Stefan Kwoczała
- Born: 15 June 1934 Kiedrzyn, Poland
- Died: 7 July 2019 (aged 85) Częstochowa, Poland
- Nationality: Polish

Career history

Poland
- 1955-1961: Częstochowa

Great Britain
- 1960: Leicester Hunters

Individual honours
- 1959: Polish Champion

Team honours
- 1959: Polish League Champion

= Stefan Kwoczała =

Polish motorcycle speedway rider (1934–2019)

Stefan Kwoczała (15 June 1934 – 7 July 2019) was a motorcycle speedway rider from Poland. He won the Polish championship in 1959 and reached the World Final in 1960, placing 7th.

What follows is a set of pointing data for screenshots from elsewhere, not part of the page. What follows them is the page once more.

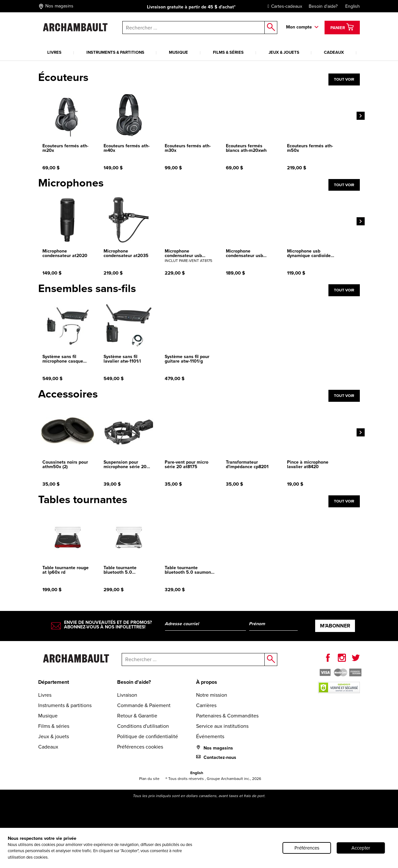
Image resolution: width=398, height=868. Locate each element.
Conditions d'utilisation (143, 726)
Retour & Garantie (137, 716)
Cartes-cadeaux (283, 6)
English (353, 6)
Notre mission (211, 695)
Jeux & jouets (284, 52)
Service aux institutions (222, 726)
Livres (54, 52)
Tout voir (344, 79)
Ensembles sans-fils (87, 288)
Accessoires (68, 394)
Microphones (71, 183)
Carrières (206, 705)
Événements (210, 736)
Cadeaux (334, 52)
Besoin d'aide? (323, 6)
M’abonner (335, 626)
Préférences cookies (140, 747)
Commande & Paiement (144, 705)
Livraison (127, 695)
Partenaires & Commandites (227, 716)
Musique (178, 52)
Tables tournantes (82, 499)
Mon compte (299, 27)
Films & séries (228, 52)
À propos (206, 682)
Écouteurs (63, 77)
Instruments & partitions (115, 52)
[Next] (361, 114)
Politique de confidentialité (147, 736)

He earned three international caps for the Poland national speedway team.

== Career ==
Born in Kiedrzyn, Kwoczała rode for Włókniarz Częstochowa in the Polish league between 1955 and 1961, and in 1959 won the Polish championship at Rybnik. The same year he won one of the continental rounds of the World Championship, but failed to qualify for the final.

Kwoczała finished third in the 1960 European final at Wrocław, qualifying for the World final at Wembley Stadium, in which he scored 8 points to finish 7th.

Kwoczała also rode in the National League in the UK in 1960 becoming the first Pole to ride for Leicester Hunters and was allocated to them the following season.

His career ended after suffering a fractured skull in a crash at Kraków in 1961 during the Golden Helmet competition. After retiring from racing he moved into coaching riders at Włókniarz Częstochowa and Gwardia Łódź.

==World Final Appearances==
===Individual World Championship===
- 1960 - ENG London, Wembley Stadium - 7th - 7pts

==Death==
Stefan Kwoczała died in Częstochowa during the night of 6/7 July 2019, aged 85.